AIM: Copy the data verbatim, everything from the line containing "Task: Toggle punctuation" down to the end of the data, both ends included.

..........

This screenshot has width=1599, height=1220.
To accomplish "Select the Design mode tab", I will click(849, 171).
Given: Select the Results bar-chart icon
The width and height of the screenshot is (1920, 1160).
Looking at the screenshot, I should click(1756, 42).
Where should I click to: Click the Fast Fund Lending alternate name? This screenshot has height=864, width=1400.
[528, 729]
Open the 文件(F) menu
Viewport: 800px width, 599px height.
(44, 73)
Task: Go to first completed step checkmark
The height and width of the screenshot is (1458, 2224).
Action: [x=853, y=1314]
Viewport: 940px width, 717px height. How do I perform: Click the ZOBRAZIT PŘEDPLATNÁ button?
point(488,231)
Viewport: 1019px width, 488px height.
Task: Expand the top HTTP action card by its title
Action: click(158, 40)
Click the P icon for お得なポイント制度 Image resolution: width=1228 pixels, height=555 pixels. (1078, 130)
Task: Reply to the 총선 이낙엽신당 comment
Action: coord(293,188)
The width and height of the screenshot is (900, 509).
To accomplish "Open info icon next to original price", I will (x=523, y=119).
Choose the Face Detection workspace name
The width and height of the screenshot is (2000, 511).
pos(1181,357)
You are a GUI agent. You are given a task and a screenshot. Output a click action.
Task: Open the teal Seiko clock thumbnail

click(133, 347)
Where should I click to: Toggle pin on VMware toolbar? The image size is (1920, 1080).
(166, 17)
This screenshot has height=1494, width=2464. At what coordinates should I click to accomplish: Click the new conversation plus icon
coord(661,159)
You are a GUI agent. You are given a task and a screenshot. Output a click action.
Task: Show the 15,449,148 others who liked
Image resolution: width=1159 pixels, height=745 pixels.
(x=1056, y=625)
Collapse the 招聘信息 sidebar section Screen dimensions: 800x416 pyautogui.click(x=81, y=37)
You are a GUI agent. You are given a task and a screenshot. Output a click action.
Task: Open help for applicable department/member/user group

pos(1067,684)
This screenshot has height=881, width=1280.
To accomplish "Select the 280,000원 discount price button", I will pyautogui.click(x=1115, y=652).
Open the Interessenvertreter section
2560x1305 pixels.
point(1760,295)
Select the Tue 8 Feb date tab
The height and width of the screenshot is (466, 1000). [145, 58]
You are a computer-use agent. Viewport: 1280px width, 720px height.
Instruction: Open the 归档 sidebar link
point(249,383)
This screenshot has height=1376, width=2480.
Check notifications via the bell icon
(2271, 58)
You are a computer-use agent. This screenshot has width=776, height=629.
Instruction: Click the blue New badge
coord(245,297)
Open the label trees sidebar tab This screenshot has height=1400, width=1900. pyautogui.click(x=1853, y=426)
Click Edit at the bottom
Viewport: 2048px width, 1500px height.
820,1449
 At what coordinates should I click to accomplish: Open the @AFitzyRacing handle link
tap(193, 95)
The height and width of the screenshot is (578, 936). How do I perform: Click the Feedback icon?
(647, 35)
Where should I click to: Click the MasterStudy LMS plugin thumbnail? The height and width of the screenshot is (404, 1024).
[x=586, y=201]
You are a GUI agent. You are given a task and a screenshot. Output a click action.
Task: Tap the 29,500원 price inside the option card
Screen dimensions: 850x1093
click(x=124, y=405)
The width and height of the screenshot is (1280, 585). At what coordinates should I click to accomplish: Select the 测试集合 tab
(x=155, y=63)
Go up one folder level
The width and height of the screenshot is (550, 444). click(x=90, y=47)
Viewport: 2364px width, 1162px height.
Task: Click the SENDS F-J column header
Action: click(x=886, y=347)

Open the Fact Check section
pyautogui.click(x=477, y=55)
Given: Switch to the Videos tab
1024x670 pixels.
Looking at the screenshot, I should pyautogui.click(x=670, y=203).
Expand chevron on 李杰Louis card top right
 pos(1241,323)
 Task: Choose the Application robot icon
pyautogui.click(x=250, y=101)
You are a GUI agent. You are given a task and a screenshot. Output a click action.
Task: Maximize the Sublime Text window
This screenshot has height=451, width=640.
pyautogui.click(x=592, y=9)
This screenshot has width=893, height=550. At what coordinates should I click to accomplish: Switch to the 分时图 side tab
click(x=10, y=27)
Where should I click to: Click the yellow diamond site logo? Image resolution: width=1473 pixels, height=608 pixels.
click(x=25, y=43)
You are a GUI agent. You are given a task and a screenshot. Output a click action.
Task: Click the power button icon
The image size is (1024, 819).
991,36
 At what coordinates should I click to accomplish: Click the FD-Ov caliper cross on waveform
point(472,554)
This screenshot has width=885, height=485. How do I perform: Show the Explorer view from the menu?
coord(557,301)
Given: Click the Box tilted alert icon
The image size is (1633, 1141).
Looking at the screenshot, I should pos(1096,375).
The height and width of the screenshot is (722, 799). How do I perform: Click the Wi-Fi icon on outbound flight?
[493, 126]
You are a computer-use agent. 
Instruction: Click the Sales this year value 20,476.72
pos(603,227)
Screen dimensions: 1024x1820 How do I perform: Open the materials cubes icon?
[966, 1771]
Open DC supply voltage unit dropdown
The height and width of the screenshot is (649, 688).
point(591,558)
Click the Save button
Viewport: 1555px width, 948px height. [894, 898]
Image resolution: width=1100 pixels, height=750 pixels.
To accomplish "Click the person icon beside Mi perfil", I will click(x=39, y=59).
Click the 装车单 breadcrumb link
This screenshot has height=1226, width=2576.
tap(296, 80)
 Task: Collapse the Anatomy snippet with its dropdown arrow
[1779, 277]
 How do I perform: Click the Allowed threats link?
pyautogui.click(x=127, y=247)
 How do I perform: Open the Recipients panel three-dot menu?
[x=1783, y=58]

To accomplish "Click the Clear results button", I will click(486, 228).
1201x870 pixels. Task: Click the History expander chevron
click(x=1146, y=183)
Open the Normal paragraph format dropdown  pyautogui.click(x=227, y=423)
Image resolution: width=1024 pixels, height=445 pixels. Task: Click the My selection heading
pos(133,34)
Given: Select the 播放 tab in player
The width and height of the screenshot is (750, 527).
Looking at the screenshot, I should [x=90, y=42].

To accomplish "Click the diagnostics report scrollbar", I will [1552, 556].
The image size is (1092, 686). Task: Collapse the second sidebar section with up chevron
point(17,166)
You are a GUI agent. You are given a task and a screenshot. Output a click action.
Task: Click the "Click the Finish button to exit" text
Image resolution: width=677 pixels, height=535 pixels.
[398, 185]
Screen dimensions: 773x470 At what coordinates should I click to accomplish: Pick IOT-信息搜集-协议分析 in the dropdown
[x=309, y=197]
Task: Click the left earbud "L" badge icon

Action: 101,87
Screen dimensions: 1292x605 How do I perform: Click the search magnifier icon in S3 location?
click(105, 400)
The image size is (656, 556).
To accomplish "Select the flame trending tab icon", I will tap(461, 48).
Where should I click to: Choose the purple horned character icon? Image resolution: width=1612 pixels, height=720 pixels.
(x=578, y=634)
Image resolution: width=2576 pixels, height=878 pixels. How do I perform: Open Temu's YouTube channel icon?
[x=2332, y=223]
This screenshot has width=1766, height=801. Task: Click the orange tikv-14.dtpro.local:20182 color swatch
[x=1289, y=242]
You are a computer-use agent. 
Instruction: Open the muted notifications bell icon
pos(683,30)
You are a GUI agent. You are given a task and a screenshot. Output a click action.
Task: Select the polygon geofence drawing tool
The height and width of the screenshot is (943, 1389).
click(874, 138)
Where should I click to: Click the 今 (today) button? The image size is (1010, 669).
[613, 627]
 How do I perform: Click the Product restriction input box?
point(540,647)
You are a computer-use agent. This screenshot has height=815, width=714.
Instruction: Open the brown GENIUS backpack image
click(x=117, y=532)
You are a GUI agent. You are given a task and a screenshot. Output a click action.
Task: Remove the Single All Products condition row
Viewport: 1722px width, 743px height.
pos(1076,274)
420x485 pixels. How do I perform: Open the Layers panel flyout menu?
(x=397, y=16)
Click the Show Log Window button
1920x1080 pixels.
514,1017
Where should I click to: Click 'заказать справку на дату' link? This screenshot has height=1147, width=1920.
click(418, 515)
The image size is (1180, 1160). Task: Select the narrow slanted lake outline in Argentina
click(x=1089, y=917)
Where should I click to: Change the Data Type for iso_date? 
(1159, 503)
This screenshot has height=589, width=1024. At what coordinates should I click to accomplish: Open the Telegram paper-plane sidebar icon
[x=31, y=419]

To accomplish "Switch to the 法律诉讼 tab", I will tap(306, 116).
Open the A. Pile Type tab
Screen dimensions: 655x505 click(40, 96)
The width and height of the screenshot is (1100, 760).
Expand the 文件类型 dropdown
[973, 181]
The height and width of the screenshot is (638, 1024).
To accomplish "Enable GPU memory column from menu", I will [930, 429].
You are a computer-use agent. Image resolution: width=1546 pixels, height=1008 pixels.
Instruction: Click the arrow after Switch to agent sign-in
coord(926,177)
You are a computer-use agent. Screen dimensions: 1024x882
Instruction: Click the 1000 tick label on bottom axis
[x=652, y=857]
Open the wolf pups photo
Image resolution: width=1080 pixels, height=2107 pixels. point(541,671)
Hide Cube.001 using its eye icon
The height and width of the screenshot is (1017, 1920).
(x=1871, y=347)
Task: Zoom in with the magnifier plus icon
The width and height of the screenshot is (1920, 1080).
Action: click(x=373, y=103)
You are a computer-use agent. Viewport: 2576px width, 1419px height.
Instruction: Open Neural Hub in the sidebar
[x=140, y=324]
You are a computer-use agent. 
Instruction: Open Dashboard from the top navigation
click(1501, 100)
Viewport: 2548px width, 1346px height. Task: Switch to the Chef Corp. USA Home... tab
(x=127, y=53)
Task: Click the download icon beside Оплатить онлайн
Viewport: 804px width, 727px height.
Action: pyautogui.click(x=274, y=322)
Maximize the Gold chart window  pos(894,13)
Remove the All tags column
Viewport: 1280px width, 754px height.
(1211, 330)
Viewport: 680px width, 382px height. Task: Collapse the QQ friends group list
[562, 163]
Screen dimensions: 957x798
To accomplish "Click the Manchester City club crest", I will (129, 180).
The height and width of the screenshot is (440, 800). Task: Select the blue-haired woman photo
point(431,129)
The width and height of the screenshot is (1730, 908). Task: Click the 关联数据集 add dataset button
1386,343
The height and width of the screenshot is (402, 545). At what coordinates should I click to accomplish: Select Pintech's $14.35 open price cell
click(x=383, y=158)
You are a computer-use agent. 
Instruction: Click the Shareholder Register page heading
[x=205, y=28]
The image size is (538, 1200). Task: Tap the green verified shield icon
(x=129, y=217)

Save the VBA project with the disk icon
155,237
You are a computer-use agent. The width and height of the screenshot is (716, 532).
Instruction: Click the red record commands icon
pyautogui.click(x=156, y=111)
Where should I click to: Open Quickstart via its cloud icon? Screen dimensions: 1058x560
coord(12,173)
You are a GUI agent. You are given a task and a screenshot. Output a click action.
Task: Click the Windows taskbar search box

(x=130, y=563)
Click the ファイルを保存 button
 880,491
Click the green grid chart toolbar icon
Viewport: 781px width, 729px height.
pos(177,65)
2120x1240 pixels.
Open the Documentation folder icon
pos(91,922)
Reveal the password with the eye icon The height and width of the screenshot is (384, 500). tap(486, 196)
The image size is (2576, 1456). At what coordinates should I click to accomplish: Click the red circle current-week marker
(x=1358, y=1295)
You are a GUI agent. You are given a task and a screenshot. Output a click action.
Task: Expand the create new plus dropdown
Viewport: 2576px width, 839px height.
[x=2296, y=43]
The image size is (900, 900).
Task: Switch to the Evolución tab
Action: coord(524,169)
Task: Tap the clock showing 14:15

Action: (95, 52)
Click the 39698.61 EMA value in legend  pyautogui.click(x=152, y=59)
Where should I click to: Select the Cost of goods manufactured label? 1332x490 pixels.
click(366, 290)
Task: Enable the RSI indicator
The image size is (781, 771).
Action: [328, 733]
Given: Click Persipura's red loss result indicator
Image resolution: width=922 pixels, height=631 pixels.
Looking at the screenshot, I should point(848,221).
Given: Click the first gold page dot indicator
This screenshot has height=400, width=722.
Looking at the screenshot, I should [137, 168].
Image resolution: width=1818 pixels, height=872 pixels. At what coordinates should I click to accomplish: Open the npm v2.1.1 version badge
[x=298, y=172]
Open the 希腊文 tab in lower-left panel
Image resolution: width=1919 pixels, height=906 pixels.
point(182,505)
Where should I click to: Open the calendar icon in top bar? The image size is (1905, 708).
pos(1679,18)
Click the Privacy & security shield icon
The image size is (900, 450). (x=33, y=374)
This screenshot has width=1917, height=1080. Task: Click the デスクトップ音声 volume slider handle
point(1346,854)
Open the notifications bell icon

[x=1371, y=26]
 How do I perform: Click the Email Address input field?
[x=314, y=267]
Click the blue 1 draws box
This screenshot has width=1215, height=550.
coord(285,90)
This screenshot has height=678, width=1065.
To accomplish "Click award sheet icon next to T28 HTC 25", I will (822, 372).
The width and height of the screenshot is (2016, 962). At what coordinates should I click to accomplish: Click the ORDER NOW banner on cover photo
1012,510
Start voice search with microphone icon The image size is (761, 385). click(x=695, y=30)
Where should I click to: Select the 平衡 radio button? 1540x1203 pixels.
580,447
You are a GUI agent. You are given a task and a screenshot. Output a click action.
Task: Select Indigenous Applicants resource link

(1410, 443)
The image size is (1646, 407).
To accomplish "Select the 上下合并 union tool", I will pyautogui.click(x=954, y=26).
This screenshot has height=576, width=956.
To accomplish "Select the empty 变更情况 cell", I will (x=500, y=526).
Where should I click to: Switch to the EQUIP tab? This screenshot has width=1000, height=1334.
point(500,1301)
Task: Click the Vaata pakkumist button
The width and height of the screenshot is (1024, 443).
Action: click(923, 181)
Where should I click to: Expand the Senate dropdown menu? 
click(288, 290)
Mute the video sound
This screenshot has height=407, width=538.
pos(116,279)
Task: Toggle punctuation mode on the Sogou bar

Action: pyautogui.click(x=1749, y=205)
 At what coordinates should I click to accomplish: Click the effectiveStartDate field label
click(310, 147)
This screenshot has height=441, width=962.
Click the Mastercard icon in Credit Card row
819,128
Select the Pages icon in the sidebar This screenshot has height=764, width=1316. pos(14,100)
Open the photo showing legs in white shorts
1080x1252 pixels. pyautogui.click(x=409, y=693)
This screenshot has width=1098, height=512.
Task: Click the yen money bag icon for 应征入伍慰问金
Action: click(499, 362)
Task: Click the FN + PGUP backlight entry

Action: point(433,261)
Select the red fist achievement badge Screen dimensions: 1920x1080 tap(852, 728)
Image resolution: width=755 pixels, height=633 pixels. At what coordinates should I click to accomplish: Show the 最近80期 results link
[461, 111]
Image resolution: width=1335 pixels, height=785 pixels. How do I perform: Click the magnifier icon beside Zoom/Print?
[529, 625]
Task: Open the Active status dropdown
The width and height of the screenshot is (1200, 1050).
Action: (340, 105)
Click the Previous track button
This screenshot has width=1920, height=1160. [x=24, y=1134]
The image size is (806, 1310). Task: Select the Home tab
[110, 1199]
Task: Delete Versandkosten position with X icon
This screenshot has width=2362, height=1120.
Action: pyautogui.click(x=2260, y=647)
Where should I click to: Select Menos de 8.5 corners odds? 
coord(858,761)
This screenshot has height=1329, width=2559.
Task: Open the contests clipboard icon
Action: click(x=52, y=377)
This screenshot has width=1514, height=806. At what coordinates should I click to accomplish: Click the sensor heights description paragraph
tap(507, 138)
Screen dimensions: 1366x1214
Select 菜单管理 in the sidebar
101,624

..........

WRITTEN SOLUTION:
Task: Toggle punctuation mode on the Sogou bar

Action: pyautogui.click(x=1749, y=205)
 At what coordinates should I click to accomplish: Click the effectiveStartDate field label
click(310, 147)
This screenshot has height=441, width=962.
Click the Mastercard icon in Credit Card row
819,128
Select the Pages icon in the sidebar This screenshot has height=764, width=1316. pos(14,100)
Open the photo showing legs in white shorts
1080x1252 pixels. pyautogui.click(x=409, y=693)
This screenshot has width=1098, height=512.
Task: Click the yen money bag icon for 应征入伍慰问金
Action: click(499, 362)
Task: Click the FN + PGUP backlight entry

Action: point(433,261)
Select the red fist achievement badge Screen dimensions: 1920x1080 tap(852, 728)
Image resolution: width=755 pixels, height=633 pixels. At what coordinates should I click to accomplish: Show the 最近80期 results link
[461, 111]
Image resolution: width=1335 pixels, height=785 pixels. How do I perform: Click the magnifier icon beside Zoom/Print?
[529, 625]
Task: Open the Active status dropdown
The width and height of the screenshot is (1200, 1050).
Action: (340, 105)
Click the Previous track button
This screenshot has width=1920, height=1160. [x=24, y=1134]
The image size is (806, 1310). Task: Select the Home tab
[110, 1199]
Task: Delete Versandkosten position with X icon
This screenshot has width=2362, height=1120.
Action: pyautogui.click(x=2260, y=647)
Where should I click to: Select Menos de 8.5 corners odds? 
coord(858,761)
This screenshot has height=1329, width=2559.
Task: Open the contests clipboard icon
Action: click(x=52, y=377)
This screenshot has width=1514, height=806. At what coordinates should I click to accomplish: Click the sensor heights description paragraph
tap(507, 138)
Screen dimensions: 1366x1214
Select 菜单管理 in the sidebar
101,624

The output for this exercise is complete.